The emotional toll of such experiences – on a body already suffering from hormonal imbalance – is immense. Therefore, as a woman, she has to balance her body, her emotions, her housework and the misogyny of the differences in her caste and political system.

The emotional cost of being misunderstood

Lack of awareness about hormonal and mental health leads to isolation. Women internalize the guilt. In families where men refuse to understand, this can often lead to chronic loneliness. And in marginalized families where survival leaves no room for emotional conversation, the pain becomes routine and invisible. This also causes them to stop communicating, opening up to their partners, and entering into a long-term relationship based solely on survival or for the benefit of their children. Sometimes telling men can also take away the need to tell them and make them understand these hormonal changes and emotional imbalance, which in turn leads men to see their partners’ changing behavior as normal.

Source: FII

The silence becomes generational. Daughters watch their mothers overcome the pain and learn to do the same. They grow up without a language to talk about PMSpostpartum depression or menopause – not to mention the right to seek help.

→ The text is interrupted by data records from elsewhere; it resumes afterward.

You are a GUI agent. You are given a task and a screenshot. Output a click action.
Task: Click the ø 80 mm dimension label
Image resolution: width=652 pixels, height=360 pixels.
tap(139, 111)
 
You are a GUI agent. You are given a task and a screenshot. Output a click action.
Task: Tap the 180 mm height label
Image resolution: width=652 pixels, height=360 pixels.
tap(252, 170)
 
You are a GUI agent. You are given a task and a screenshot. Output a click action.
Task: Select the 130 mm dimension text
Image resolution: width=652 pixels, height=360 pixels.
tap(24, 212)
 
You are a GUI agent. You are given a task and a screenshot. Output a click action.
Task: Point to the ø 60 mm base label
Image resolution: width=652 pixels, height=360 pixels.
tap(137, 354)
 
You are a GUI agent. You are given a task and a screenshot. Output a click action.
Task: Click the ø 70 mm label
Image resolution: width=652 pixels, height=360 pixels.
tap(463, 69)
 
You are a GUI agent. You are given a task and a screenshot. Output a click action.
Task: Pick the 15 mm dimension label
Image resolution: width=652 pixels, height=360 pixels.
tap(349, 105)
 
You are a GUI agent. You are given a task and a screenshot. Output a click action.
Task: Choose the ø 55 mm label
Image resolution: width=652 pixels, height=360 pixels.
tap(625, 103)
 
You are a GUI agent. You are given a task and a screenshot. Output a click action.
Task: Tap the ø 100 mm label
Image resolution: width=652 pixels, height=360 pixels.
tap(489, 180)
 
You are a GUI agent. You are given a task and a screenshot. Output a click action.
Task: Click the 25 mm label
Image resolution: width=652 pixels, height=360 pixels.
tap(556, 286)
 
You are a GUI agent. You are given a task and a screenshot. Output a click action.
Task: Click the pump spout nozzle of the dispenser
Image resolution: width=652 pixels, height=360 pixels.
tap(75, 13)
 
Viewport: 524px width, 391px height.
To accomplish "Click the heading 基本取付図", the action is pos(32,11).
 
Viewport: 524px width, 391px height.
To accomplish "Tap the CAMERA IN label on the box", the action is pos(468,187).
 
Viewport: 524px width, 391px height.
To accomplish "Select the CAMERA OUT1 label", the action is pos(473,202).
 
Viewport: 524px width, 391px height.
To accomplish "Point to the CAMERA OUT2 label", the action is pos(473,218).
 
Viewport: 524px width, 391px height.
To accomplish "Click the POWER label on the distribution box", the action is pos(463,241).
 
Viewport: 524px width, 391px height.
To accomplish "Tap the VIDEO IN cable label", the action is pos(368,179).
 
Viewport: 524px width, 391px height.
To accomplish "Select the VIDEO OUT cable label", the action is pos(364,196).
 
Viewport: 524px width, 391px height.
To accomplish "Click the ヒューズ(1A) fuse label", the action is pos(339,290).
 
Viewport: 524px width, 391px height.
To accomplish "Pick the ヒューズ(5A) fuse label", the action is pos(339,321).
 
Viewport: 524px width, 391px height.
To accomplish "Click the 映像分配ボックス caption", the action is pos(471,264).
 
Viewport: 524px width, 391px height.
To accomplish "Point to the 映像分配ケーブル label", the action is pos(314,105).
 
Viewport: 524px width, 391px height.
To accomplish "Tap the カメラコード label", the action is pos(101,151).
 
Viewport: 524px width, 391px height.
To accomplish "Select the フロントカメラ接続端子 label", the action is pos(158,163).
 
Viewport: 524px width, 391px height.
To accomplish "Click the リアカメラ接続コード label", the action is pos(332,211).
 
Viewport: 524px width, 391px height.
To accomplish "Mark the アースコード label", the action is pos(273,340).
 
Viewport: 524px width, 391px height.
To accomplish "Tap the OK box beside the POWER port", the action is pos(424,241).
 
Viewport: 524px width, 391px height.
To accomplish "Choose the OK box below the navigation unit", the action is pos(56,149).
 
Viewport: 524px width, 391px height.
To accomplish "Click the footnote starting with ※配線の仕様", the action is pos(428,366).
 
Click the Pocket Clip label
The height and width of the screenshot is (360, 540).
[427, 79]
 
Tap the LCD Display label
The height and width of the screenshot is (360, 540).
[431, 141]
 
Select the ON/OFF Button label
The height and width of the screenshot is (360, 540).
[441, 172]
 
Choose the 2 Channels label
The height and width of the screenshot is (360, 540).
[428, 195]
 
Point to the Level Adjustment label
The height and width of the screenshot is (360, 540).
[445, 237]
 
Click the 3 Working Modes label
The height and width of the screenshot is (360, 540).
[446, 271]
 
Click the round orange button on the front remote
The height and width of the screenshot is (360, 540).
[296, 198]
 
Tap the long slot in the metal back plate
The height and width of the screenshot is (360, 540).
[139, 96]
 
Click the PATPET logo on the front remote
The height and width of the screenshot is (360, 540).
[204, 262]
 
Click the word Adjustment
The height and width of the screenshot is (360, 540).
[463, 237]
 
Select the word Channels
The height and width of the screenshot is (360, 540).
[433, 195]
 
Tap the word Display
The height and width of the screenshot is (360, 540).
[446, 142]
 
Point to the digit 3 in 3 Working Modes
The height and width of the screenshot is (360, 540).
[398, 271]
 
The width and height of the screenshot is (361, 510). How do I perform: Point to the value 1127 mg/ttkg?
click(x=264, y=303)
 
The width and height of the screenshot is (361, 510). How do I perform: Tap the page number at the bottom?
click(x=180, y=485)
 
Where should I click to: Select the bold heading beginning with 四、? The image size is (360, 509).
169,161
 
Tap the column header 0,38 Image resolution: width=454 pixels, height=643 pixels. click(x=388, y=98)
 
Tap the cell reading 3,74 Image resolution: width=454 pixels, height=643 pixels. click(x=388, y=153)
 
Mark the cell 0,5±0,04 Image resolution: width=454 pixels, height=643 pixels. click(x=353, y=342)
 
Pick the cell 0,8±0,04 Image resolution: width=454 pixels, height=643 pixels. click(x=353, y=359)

Once the Adivasi activist Soni Sori said“They don’t just deny us land and rights – they deny us peace.”

What needs to change

Telling women to “seek help” is not enough. The help itself must change. The Indian healthcare system needs to integrate gender-sensitive and caste-conscious frameworks for both physical and mental health. This means training doctors and therapists to recognize how hormonal health impacts psychological well-being, recruiting Dalit, Bahujan, Adivasi and queer practitioners who bring empathy and lived experience, making reproductive and mental health care affordable and accessible, safe, unbiased for rural and marginalized communities To create community spaces where women can talk about their hormonal and emotional realities without shame, and to educate men and women too – across caste and class – to understand that hormones do not make women irrational; they make her human.

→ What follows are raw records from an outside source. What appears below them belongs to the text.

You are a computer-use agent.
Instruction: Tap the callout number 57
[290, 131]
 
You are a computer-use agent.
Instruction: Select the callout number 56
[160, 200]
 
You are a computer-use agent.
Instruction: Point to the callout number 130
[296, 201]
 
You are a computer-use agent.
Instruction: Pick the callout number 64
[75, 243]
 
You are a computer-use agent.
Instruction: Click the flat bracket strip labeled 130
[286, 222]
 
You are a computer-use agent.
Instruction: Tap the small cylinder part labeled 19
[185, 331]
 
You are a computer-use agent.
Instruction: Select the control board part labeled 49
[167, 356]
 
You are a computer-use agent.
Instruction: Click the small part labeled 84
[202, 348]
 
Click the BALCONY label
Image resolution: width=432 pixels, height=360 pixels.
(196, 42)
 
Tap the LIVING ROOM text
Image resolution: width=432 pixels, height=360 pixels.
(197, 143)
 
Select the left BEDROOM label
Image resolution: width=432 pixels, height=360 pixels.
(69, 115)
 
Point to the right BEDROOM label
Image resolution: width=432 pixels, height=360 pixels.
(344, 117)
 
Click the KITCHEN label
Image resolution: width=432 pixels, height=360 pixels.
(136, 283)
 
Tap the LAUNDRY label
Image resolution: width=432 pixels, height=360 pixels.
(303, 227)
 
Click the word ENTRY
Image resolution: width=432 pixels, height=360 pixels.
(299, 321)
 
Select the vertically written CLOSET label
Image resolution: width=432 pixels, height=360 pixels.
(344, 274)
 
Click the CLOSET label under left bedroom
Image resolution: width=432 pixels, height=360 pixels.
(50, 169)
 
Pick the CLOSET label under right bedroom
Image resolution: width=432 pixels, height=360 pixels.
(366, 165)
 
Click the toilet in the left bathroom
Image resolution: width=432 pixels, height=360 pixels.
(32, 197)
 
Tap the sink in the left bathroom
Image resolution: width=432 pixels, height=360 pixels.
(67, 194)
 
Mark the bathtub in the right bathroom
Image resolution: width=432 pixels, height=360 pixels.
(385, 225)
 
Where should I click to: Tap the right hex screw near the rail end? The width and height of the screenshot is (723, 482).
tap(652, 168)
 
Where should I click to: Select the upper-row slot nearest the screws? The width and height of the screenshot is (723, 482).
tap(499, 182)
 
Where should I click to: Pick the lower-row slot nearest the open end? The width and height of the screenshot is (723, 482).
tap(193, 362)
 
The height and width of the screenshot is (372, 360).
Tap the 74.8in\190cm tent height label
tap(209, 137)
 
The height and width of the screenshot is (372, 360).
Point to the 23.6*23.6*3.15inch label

The intersection of hormones, gender and caste reveals a profound truth: what society doesn’t want to understand, it wants to control.

Once UNICEF observed – “Dalit women face triple discrimination: they are women, they are Dalits and they are Dalit women.”

Once UNICEF observed – “Dalit women face triple discrimination: they are women, they are Dalits and they are Dalit women.” Labeling a woman’s pain as “mood swings” erases her reality. But acknowledging that hormonal changes are real — and that their effects are compounded by caste and poverty — is the first step toward justice.

Source: FII

Women deserve to be believed when they say they are in pain. You deserve care, not dismissal. It’s not the body that’s the problem, it’s prejudices.

M Ushashree holds a degree in Conservation Science from ATREE Bangalore. Aside from protecting the community and wildlife, she tries to use her writing skills to inspire women and marginalized communities, giving them a bigger platform while trying to research and communicate at the same pace.